▸ EXERCISE OBJECTIVE: Can you output the records below exactly as they are written?

▸ TASK DATA:
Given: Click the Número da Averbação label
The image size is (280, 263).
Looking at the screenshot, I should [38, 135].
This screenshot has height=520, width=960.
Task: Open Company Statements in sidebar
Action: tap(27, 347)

▸ OUTPUT FOR THIS EXERCISE:
Given: Click the Número da Averbação label
The image size is (280, 263).
Looking at the screenshot, I should [38, 135].
This screenshot has height=520, width=960.
Task: Open Company Statements in sidebar
Action: tap(27, 347)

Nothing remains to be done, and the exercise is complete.